Personal information
- Full name: Ali Faez Atiyah
- Date of birth: 9 September 1994 (age 31)
- Place of birth: Baghdad, Iraq
- Height: 1.87 m (6 ft 2 in)
- Position: Defender

Team information
- Current team: Al-Gharraf

Youth career
- 2009–2010: Al-Talaba

Senior career*
- Years: Team / Apps / (Gls)
- 2010–2011: Al-Sinaa / 20 / (2)
- 2011–2013: Al-Karkh / 39 / (1)
- 2013–2015: Erbil SC / 22 / (1)
- 2015–2016: Al-Shorta /  / (5)
- 2016–2019: Çaykur Rizespor / 14 / (0)
- 2017–2018: → Al-Shorta (loan) / 24 / (1)
- 2018–2019: → Al-Kharaitiyat (loan) / 0 / (0)
- 2019–2021: Al-Shorta / 33 / (3)
- 2021–2022: Qadsia SC / 15 / (1)
- 2022–24: Al-Talaba
- 2024–2026: Al-Najaf SC / 10 / (1)
- 2026–: Al-Gharraf

International career^{‡}
- 2009–2010: Iraq U17
- 2011–2013: Iraq U20 / 13 / (2)
- 2012–2016: Iraq U23 / 4 / (1)
- 2013–: Iraq / 54 / (4)

= Ali Faez =

Iraqi footballer

Ali Faez Atiyah (عَلِيّ فَايِز عَطِيَّة or فَائِز /acm/; born 9 September 1994) is an Iraqi footballer and Olympian who plays as a defender for Iraq Stars League club Al-Gharraf and the Iraq national team. He has established himself as a 'dead ball' specialist or setpiece taker.

==Club career==
The former graduate of the Ammo Baba Football School was born in 1994 and first made his league debut for Al-Sinaa and then Al-Karkh where he became a regular in one of the Iraqi league's youngest team before he moved north to four-time Iraqi league winners Erbil SC halfway through the 2012–2013 season for a 1 1/2-year deal worth 40m Iraqi dinars. before he joined Al Shorta.

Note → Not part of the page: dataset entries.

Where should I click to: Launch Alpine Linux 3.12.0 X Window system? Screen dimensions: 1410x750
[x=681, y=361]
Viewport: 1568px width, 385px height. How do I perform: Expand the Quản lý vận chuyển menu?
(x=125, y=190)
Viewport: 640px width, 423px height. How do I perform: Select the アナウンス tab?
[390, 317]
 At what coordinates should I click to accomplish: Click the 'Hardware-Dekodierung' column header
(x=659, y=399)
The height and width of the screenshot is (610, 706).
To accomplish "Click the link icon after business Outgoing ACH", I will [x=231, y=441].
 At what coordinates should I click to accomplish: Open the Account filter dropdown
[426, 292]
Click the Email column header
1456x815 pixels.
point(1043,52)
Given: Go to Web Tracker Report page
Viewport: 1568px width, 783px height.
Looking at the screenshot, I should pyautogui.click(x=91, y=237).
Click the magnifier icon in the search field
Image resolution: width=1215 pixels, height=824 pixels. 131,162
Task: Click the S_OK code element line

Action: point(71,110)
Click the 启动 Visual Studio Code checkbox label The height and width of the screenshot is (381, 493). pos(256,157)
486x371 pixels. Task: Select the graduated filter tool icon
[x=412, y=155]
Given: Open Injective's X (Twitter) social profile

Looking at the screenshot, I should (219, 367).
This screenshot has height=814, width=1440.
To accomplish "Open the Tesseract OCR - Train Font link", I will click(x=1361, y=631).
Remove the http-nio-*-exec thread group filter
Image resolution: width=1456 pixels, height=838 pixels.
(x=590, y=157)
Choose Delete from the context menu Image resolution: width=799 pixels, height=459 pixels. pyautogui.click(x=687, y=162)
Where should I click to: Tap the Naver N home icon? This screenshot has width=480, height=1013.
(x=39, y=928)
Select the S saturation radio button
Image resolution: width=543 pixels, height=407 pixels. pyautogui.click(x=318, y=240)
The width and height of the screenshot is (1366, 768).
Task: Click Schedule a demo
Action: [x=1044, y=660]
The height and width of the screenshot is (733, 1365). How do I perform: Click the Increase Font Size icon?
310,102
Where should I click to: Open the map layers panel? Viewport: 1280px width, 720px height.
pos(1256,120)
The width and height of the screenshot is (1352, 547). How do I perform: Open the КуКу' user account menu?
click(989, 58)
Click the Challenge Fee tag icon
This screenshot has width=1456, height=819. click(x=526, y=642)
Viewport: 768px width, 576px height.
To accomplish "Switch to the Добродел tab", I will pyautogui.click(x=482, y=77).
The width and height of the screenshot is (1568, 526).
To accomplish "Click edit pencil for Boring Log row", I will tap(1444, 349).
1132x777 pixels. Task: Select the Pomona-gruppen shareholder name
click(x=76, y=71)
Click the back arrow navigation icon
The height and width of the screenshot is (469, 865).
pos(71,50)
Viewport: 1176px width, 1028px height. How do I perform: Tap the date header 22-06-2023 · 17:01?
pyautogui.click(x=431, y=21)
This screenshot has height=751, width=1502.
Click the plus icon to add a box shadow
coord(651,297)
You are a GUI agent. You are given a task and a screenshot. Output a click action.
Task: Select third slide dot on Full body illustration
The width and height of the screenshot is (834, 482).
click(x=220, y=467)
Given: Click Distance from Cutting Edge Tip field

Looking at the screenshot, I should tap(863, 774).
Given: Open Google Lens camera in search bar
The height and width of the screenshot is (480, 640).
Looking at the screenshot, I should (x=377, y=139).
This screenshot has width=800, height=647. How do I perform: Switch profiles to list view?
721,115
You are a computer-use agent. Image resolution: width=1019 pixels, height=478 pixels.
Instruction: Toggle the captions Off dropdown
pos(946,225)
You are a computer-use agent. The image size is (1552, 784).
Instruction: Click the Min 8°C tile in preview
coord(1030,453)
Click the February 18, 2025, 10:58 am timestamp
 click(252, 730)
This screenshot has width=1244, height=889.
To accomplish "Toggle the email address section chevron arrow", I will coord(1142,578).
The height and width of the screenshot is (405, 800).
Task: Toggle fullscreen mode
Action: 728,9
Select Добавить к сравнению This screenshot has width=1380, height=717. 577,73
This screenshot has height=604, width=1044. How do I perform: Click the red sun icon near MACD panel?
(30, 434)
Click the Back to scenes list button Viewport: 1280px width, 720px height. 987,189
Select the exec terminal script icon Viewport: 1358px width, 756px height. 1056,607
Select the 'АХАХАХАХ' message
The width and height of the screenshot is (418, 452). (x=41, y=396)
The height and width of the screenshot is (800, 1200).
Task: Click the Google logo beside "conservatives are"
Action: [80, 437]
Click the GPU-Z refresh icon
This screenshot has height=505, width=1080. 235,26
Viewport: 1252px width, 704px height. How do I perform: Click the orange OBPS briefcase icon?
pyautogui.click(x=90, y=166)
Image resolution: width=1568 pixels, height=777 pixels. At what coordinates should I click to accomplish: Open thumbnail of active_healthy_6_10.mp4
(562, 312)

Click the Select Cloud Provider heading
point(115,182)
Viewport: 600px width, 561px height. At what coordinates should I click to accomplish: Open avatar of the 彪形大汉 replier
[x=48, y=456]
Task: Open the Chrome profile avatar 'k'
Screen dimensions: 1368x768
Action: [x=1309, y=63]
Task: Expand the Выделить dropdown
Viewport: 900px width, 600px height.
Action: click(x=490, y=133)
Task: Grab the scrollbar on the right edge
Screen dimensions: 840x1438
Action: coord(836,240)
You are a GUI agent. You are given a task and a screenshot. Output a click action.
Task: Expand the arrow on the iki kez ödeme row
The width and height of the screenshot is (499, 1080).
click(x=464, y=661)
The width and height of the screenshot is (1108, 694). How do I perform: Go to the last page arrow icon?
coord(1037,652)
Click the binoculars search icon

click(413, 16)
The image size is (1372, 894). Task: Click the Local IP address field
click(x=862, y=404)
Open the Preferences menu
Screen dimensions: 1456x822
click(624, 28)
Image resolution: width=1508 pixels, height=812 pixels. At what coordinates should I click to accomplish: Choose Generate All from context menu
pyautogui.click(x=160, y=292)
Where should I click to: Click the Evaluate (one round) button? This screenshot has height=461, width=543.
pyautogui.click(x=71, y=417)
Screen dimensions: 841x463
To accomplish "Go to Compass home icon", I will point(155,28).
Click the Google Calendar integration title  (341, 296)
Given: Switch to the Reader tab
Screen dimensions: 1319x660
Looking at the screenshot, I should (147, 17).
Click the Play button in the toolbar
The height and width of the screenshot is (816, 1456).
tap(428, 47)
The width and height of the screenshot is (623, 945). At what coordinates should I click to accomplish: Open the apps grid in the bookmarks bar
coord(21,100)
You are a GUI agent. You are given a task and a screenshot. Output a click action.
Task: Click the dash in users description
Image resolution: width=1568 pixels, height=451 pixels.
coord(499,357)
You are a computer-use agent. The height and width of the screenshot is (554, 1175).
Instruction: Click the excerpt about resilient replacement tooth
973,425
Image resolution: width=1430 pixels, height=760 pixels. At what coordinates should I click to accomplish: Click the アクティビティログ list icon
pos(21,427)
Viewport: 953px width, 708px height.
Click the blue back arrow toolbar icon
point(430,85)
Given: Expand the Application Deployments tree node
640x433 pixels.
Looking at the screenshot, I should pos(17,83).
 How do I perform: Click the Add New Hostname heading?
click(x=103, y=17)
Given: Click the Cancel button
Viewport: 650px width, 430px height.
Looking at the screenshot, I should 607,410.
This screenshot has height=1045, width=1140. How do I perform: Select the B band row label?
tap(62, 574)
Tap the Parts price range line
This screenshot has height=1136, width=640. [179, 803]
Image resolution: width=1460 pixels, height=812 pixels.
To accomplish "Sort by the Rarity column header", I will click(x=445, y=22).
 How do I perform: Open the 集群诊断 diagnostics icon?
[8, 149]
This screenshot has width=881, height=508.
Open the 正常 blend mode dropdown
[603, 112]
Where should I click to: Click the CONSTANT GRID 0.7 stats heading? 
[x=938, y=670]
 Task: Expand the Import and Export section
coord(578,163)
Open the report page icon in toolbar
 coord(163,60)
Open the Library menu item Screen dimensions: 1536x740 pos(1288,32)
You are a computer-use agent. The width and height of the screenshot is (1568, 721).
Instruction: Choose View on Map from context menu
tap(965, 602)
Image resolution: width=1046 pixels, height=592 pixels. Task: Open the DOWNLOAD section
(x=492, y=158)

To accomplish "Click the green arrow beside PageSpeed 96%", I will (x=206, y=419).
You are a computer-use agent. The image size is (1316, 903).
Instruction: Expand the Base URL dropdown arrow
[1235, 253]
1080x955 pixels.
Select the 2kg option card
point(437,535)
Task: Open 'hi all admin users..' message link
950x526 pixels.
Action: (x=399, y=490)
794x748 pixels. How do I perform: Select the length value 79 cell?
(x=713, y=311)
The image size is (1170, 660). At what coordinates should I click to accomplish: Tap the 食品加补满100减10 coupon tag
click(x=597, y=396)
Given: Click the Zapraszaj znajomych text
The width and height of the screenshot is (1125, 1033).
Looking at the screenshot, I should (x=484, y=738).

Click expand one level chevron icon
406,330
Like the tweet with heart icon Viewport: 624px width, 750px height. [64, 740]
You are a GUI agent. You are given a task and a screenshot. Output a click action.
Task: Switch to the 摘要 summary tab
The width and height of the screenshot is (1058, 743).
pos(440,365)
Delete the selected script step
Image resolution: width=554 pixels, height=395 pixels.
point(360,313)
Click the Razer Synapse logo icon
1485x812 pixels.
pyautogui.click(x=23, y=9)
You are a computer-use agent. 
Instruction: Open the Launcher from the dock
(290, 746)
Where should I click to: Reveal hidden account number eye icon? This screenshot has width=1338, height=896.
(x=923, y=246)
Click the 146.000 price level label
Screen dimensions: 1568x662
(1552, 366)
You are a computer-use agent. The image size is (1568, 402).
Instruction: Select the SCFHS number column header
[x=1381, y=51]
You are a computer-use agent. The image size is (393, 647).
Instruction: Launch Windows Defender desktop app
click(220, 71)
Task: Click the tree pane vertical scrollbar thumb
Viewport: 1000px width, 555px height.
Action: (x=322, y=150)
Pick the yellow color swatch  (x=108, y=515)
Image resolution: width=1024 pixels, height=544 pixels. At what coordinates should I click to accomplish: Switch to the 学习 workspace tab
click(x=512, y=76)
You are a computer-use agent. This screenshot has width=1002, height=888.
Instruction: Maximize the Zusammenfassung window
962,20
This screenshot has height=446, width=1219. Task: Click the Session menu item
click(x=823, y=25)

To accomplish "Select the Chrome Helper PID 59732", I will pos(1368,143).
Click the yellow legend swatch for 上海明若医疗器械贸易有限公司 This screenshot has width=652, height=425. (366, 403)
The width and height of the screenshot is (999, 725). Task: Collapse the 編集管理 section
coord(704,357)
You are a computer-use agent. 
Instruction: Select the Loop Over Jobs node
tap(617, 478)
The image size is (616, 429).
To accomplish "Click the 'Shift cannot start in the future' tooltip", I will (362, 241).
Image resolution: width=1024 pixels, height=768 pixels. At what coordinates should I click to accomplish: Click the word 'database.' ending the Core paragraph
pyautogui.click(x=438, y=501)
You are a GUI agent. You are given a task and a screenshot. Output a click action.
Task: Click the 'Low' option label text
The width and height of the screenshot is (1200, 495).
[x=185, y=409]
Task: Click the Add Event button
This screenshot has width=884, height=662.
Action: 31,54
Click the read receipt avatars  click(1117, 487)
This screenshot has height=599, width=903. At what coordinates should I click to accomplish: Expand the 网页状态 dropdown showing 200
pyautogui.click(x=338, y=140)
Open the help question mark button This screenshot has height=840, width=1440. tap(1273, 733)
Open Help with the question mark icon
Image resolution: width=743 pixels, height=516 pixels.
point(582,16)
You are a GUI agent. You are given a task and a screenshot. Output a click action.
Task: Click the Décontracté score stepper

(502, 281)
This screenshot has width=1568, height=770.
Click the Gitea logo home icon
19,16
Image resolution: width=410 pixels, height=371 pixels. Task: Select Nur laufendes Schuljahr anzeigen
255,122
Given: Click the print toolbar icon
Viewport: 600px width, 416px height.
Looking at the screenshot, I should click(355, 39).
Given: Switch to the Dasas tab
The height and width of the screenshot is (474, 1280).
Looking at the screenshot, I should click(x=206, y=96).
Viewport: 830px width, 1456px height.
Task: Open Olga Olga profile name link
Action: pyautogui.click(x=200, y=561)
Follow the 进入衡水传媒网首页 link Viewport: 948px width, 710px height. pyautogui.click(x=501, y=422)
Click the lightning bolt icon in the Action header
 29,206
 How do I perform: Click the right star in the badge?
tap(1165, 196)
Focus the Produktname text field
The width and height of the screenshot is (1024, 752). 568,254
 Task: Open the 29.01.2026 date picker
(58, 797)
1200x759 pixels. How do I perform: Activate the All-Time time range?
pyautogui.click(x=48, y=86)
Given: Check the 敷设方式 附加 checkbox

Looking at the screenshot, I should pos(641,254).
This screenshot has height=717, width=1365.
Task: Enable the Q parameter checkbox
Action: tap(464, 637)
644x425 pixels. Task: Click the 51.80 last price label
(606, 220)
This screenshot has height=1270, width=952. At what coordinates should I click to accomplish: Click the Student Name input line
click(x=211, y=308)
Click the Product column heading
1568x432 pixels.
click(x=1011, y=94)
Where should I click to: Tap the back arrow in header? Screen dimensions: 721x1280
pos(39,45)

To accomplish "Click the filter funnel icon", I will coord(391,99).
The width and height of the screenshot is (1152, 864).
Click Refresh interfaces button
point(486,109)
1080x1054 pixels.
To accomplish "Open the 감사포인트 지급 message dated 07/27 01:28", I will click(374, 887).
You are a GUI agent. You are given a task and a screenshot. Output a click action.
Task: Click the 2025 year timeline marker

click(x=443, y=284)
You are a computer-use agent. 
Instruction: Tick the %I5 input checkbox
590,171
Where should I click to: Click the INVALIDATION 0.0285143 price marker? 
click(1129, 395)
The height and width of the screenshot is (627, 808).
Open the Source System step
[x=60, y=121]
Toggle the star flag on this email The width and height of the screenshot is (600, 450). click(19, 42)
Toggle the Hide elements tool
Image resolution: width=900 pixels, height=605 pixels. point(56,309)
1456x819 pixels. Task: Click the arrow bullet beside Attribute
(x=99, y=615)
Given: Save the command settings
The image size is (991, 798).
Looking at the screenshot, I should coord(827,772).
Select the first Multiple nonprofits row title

Ali has played at every age group level for the Iraqi national team from U-14s to the senior team and by the age of just 21 had already represented Iraq at the Asian Cup, the WAFF Championship and the Gulf Cup.

In July 2016 Ali signed for Turkish Team Çaykur Rizespor. However, after a season which saw limited playing time and a relegation from the Süper Lig, Ali made his debut on August 20, 2016, as a center back playing the full 90 minutes against Konyaspor. Ali requested to leave the club, which was granted by a loan to former club Al Shorta.

In June 2018, he signed a one-year contract with Al Kharaitiyat SC.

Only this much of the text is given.